For some reason, every time a new socket connects to the server, my emitDraw function stalls midway through a draw(the process.nextTick() call cycle gets broken unexpectedly). Is there anyway to keep my emitDraw function running while also accepting new connections?
io.sockets.on('connection', function(socket) {
socket.on('drawing', function() {
//some code
emitDraw(socket);
});
});
function emitDraw(socket) {
//some code
process.nextTick(function(){emitDraw(socket)});
};
Thanks
process.nextTick() merely helps pushing code off the current executing stack to the top of the next one. Callbacks for events fired between these two stack executions are therefore allowed execution in the next stack.
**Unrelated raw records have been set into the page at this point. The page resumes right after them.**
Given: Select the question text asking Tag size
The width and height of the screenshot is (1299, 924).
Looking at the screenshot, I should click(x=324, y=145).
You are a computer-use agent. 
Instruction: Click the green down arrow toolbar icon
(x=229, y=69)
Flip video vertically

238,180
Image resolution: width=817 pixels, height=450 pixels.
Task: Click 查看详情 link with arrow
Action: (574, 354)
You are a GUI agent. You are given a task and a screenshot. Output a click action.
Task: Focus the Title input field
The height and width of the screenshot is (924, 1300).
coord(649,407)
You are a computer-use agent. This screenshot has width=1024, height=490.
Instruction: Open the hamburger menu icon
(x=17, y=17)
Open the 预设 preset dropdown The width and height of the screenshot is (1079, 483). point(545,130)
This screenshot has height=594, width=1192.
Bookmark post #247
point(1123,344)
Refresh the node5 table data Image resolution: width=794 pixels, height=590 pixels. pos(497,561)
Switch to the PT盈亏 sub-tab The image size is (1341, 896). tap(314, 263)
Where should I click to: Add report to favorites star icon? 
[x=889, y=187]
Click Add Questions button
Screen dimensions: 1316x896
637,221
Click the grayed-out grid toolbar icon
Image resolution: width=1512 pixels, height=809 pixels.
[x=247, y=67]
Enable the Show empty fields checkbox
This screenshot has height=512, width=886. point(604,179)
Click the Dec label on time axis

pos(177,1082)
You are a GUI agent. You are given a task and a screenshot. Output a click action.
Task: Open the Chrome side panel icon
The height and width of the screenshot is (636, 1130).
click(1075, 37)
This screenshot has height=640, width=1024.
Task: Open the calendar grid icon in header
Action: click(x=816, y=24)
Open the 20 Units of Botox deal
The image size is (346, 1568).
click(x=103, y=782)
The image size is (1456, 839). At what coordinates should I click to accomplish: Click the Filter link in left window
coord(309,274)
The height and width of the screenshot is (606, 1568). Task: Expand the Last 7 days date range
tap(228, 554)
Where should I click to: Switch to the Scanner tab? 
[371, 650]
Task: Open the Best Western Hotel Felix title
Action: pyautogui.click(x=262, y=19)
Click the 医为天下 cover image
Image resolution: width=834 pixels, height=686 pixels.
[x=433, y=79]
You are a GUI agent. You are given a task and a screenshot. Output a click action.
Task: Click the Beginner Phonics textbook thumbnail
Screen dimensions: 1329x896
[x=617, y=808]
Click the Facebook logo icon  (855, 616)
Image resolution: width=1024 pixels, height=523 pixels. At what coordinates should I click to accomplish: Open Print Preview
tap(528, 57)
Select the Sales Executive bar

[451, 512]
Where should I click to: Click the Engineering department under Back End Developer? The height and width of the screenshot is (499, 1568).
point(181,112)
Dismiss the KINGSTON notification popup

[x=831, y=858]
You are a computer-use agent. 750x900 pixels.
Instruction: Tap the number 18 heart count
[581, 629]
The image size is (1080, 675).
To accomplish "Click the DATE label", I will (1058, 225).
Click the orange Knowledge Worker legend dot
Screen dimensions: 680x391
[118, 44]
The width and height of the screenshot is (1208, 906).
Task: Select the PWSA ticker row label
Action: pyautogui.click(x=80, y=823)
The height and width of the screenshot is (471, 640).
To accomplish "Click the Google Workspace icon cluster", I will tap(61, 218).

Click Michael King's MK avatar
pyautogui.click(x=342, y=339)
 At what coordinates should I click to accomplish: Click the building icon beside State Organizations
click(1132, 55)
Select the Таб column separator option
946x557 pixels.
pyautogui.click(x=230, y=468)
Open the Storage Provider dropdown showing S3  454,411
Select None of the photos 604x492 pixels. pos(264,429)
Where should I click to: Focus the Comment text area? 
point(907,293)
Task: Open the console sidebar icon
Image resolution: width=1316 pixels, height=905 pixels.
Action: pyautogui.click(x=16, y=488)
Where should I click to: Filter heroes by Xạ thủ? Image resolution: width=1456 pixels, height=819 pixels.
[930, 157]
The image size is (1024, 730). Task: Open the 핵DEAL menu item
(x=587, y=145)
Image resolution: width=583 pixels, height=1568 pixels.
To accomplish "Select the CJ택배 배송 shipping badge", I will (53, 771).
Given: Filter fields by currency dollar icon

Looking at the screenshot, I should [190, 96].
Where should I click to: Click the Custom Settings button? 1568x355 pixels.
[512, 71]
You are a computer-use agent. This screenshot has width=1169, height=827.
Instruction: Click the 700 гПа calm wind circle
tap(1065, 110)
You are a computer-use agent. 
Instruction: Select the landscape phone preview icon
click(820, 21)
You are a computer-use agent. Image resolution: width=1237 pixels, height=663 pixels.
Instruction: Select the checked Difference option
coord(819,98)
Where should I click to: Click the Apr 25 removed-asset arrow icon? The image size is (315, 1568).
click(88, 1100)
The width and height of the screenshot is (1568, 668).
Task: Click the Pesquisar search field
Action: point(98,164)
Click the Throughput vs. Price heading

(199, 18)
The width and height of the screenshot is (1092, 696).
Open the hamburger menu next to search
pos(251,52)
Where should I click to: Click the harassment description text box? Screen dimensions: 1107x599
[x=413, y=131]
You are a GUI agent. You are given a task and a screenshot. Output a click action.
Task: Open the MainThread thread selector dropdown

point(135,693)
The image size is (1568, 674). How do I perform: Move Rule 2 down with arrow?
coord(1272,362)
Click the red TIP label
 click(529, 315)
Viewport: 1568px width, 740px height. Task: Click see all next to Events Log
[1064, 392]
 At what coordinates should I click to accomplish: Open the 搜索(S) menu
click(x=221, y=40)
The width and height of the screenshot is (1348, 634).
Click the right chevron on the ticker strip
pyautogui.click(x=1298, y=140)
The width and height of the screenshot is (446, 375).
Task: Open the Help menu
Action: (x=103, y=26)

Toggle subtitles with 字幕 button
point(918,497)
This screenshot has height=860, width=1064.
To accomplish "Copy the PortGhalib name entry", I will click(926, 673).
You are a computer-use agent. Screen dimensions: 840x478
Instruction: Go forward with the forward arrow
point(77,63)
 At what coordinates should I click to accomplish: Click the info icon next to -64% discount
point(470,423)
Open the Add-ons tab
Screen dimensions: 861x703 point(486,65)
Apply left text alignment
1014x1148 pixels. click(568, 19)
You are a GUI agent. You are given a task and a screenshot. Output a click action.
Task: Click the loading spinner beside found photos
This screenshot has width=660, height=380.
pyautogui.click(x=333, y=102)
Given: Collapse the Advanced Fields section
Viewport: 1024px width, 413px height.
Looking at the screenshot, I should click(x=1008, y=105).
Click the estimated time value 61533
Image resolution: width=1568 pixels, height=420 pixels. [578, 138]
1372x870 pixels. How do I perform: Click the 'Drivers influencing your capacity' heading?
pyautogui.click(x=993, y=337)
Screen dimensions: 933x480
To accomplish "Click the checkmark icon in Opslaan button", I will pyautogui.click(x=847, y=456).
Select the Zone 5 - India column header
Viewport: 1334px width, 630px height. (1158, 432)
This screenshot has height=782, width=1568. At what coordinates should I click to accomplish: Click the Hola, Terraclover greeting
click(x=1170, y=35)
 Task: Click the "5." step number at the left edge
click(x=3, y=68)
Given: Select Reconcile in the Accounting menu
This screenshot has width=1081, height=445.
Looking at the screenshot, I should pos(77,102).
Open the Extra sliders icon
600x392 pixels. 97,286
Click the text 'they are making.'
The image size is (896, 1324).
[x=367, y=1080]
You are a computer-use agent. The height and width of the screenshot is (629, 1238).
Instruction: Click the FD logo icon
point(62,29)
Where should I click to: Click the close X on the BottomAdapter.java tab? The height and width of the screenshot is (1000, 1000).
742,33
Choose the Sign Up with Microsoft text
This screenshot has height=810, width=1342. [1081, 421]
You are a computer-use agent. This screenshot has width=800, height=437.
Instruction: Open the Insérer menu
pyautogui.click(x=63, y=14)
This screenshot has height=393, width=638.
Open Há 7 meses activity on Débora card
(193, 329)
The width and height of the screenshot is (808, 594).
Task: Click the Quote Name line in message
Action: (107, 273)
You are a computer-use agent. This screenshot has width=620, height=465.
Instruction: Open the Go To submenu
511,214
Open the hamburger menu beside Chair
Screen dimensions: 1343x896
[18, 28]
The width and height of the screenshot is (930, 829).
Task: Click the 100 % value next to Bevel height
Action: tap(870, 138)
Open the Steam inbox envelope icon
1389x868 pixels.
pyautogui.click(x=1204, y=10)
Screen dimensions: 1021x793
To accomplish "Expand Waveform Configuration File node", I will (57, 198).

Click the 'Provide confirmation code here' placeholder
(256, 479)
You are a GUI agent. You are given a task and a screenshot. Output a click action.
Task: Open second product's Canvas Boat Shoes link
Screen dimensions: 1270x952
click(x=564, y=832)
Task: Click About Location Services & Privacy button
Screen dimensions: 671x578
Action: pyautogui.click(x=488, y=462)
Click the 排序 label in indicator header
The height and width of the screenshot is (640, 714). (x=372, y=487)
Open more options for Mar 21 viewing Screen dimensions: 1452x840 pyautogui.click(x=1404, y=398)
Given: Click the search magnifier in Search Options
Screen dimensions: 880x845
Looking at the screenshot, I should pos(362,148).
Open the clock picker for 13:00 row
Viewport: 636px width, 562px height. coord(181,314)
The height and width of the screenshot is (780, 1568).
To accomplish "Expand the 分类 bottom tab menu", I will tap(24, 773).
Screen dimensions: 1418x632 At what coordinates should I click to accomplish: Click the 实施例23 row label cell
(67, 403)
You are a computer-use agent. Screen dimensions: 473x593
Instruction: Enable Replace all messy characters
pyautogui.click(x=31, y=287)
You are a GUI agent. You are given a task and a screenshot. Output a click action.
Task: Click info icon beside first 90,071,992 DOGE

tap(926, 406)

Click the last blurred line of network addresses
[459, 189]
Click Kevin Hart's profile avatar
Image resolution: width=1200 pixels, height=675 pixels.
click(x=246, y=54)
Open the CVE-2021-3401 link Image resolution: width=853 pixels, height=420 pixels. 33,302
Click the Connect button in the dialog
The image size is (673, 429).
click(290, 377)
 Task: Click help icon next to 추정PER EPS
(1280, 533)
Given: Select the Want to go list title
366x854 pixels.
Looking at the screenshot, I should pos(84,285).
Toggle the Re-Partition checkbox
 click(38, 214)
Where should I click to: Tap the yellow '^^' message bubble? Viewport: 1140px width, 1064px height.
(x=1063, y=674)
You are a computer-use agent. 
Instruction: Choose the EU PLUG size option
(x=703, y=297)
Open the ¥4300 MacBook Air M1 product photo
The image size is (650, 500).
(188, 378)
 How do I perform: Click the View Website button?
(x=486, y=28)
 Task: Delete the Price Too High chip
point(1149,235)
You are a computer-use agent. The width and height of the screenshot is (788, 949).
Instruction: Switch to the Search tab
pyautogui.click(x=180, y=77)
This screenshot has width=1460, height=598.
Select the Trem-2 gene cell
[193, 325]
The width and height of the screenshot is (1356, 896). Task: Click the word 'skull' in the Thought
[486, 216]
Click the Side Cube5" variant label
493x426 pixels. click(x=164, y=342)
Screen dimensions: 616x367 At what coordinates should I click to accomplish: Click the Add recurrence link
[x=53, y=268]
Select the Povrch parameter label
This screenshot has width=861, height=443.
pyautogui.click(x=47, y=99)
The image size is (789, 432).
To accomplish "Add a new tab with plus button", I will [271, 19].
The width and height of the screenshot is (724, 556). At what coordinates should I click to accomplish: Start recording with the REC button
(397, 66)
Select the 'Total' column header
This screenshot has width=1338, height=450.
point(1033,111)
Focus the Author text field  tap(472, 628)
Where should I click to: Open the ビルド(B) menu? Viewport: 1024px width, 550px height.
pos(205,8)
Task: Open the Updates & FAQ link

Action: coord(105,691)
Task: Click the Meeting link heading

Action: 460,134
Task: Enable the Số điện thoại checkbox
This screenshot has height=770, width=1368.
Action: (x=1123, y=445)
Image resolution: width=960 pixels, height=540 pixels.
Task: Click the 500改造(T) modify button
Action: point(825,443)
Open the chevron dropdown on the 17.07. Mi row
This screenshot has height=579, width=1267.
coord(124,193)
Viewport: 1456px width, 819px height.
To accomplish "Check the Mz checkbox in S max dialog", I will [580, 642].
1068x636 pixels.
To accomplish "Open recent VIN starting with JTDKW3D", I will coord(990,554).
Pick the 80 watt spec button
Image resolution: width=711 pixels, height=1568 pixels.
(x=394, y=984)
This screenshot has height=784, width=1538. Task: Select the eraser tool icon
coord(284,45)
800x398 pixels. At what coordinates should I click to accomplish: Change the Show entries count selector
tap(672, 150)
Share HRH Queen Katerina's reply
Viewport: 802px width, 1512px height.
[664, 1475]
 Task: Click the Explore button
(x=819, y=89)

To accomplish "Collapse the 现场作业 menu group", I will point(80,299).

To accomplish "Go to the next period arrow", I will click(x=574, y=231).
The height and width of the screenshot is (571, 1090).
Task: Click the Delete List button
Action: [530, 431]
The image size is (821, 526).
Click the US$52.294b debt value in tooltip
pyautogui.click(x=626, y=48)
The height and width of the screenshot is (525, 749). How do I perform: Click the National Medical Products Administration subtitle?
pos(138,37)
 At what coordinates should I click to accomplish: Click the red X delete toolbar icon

In the current case, a normal executing stack only has emitDraw() executing and the call to process.nextTick() allows for events (notably the socket connection) to fire and execute in the next stack. Once the socket connection is fired the stack has two sets of code to execute, the callback associated with socket.on(connection) and emitDraw().
If emitDraw() turns unresponsive, it only means that it cannot co-execute on the current stack without performance degradation.
Since the main Node.js process runs on a single thread you cannot expect any better performance by keeping it in the same thread, except by increasing processing power. Alternatively you could fork emitDraw() to a child process so that it can execute independent of the main process.